Therefore, recently, a chromatographic mass spectrometry imaging method that combines a sampling method called the LMD method and a liquid chromatograph mass spectrometry method has been proposed (for example, Patent Document 2).

In the LMD method described in Patent Document 2, a sample is placed on a slide glass, a sheet made of a thermoplastic resin is brought into contact with the upper surface of the sample, and a laser beam described later is transmitted to the upper surface of the thermoplastic resin sheet. The thermoplastic resin sheet is irradiated with laser light from the support side in a state where the support made of a material (for example, acrylic resin or polycarbonate resin) is in contact with the support. Here, a material having a low melting point (for example, 50 to 70 ° C.) is used for the thermoplastic resin sheet, and the output of the laser beam and the irradiation time are adjusted so that the thermoplastic resin sheet does not melt and the sample is not denatured. .. As a result, the thermoplastic resin sheet melts in the measurement region irradiated with the laser beam, and then the molten thermoplastic resin sheet solidifies by stopping the irradiation of the laser beam, so that the sample is formed in the measurement region. Adhere to the thermoplastic resin sheet. When the support is removed from the sample in this state, only the portion of the sample in the measurement region is peeled off and transferred to the surface of the support. The portion obtained by peeling from the sample in this way is hereinafter referred to as a "sample piece".

By repeating the above operation, sample pieces are collected from a large number of measurement areas. By dispersing the sample pieces thus collected in a solvent and extracting the target compound, a liquid sample for each measurement region can be obtained. Data for each measurement region for imaging can be obtained by quantitatively analyzing the target component using the liquid chromatograph mass spectrometry for each of the liquid samples in each measurement region.

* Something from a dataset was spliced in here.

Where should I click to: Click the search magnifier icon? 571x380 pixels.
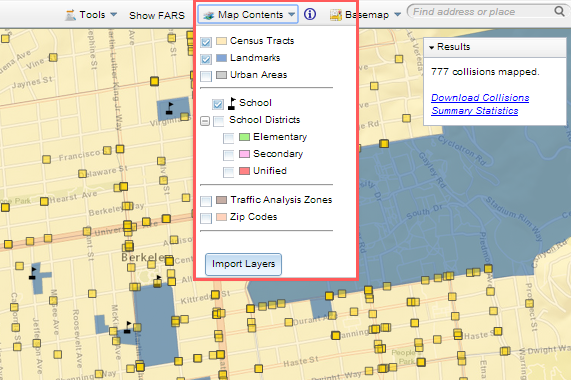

International release WO 2018/037491 International release WO2015 / 053039

In the method described in Patent Document 2, if the adhesion to the thermoplastic resin sheet is insufficient in a part of the measurement area due to, for example, the presence of irregularities on the surface of the sample, the support is used. When removing from the top surface of the sample, a part of the measurement area may remain on the original sample side. Then, the amount of the sample piece obtained from each measurement region varies, and an error occurs in the quantitative analysis of the target component. Therefore, the data must be corrected by some method.

The problem to be solved by the present invention is a laser microdissection apparatus capable of reducing an error in data obtained by quantitative analysis caused by a difference in the amount of sample pieces obtained for each measurement region by the laser microdissection method. Is to provide.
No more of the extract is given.